[Input data Boundary: Start]

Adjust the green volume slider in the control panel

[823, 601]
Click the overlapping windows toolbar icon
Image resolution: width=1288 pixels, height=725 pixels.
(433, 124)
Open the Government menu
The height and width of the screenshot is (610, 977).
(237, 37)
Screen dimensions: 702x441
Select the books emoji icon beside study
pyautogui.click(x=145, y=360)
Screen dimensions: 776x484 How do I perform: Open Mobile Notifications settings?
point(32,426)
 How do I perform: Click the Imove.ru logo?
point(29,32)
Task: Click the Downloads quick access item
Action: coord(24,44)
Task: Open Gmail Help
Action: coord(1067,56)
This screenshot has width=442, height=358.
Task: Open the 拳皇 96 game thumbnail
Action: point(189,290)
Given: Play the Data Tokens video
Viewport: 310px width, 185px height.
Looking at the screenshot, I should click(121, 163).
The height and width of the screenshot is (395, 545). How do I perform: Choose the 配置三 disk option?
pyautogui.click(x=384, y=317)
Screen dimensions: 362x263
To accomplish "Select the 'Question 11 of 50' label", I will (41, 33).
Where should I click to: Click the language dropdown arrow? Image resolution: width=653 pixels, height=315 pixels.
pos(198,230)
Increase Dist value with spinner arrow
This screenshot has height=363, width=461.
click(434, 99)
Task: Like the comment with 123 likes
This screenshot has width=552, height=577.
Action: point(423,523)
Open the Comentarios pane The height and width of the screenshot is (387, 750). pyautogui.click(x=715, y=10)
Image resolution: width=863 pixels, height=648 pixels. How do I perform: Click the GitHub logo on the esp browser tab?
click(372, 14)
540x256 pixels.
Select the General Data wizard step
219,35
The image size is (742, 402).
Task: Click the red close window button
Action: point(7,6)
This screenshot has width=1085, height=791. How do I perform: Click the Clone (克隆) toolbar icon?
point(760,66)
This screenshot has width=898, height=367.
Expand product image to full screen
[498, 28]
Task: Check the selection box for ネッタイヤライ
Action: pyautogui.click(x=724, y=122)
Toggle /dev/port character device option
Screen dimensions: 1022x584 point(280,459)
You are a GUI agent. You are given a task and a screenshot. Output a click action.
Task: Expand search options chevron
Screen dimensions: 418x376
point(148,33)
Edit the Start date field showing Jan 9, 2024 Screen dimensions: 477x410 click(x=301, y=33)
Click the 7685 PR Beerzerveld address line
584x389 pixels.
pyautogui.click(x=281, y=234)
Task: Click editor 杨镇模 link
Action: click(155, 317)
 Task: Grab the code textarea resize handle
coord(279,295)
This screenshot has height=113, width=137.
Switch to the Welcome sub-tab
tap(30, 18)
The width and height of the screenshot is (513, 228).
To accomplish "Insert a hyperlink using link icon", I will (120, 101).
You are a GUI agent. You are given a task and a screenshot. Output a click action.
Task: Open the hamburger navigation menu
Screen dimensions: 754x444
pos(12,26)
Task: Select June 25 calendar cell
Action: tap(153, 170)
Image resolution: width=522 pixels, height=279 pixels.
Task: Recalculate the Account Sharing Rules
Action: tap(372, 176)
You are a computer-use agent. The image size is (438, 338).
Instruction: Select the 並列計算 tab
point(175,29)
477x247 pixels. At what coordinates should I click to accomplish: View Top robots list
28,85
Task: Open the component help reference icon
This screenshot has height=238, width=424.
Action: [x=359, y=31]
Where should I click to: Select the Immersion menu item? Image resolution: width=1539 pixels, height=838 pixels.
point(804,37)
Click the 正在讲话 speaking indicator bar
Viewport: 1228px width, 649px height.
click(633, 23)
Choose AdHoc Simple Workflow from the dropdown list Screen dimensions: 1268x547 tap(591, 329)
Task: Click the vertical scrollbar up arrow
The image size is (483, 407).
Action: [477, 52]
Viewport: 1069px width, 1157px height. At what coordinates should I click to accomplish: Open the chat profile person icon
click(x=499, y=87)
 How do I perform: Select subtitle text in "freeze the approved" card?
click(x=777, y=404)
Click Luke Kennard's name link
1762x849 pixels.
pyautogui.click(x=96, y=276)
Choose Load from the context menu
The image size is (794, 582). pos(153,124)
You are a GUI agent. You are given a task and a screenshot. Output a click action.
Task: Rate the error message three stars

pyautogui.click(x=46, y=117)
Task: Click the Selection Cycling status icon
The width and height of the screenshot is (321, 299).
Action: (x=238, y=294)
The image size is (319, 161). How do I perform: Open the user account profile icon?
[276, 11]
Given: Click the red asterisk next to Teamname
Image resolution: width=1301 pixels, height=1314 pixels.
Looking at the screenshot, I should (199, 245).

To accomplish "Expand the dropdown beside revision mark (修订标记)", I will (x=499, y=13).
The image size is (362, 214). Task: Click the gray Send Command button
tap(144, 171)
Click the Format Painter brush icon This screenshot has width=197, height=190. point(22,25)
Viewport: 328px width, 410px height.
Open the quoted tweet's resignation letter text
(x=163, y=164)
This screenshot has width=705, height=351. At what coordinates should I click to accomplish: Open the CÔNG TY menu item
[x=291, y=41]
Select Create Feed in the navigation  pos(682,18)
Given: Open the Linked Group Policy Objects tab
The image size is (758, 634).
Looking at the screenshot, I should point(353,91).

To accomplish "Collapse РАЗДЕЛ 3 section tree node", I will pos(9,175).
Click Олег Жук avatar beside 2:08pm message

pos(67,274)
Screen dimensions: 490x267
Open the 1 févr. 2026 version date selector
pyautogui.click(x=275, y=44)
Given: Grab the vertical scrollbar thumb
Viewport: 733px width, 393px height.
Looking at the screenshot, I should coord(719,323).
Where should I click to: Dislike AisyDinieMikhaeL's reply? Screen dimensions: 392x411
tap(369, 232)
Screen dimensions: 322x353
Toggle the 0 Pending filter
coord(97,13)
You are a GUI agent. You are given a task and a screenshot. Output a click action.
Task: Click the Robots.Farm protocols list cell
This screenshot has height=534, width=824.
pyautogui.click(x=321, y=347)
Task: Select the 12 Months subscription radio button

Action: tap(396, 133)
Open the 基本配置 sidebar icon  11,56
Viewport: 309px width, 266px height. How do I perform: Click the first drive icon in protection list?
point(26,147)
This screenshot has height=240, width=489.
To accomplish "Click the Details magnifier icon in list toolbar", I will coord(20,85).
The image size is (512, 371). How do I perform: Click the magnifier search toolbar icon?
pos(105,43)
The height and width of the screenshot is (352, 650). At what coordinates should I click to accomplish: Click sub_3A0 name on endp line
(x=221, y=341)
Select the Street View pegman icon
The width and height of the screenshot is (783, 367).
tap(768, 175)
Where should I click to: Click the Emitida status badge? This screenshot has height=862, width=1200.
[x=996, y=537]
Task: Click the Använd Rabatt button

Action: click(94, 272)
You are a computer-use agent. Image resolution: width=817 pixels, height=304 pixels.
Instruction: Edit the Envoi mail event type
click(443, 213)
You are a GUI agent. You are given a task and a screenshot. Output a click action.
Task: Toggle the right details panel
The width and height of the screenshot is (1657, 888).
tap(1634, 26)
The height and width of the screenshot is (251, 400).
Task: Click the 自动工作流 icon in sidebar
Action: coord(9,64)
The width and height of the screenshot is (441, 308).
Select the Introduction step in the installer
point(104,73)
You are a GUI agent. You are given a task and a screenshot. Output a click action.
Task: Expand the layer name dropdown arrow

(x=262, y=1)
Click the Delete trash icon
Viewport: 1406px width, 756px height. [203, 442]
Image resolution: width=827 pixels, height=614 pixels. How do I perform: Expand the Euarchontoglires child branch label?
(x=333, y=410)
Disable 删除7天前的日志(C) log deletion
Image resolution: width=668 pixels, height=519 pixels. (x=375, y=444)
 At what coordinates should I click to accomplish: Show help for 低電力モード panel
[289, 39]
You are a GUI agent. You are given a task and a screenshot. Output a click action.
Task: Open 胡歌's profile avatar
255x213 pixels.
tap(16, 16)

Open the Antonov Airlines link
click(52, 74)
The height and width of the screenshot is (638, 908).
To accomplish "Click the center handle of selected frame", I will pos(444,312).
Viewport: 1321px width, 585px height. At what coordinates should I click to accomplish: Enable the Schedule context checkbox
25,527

[Input data Boundary: End]

### [Task details]
Copy the material above word for word, taking the first line, the line containing "Open the Comentarios", and every line between them, and nothing else.

### [Exercise answer]
Adjust the green volume slider in the control panel

[823, 601]
Click the overlapping windows toolbar icon
Image resolution: width=1288 pixels, height=725 pixels.
(433, 124)
Open the Government menu
The height and width of the screenshot is (610, 977).
(237, 37)
Screen dimensions: 702x441
Select the books emoji icon beside study
pyautogui.click(x=145, y=360)
Screen dimensions: 776x484 How do I perform: Open Mobile Notifications settings?
point(32,426)
 How do I perform: Click the Imove.ru logo?
point(29,32)
Task: Click the Downloads quick access item
Action: coord(24,44)
Task: Open Gmail Help
Action: coord(1067,56)
This screenshot has width=442, height=358.
Task: Open the 拳皇 96 game thumbnail
Action: point(189,290)
Given: Play the Data Tokens video
Viewport: 310px width, 185px height.
Looking at the screenshot, I should click(121, 163).
The height and width of the screenshot is (395, 545). How do I perform: Choose the 配置三 disk option?
pyautogui.click(x=384, y=317)
Screen dimensions: 362x263
To accomplish "Select the 'Question 11 of 50' label", I will (41, 33).
Where should I click to: Click the language dropdown arrow? Image resolution: width=653 pixels, height=315 pixels.
pos(198,230)
Increase Dist value with spinner arrow
This screenshot has height=363, width=461.
click(434, 99)
Task: Like the comment with 123 likes
This screenshot has width=552, height=577.
Action: point(423,523)
Open the Comentarios pane The height and width of the screenshot is (387, 750). pyautogui.click(x=715, y=10)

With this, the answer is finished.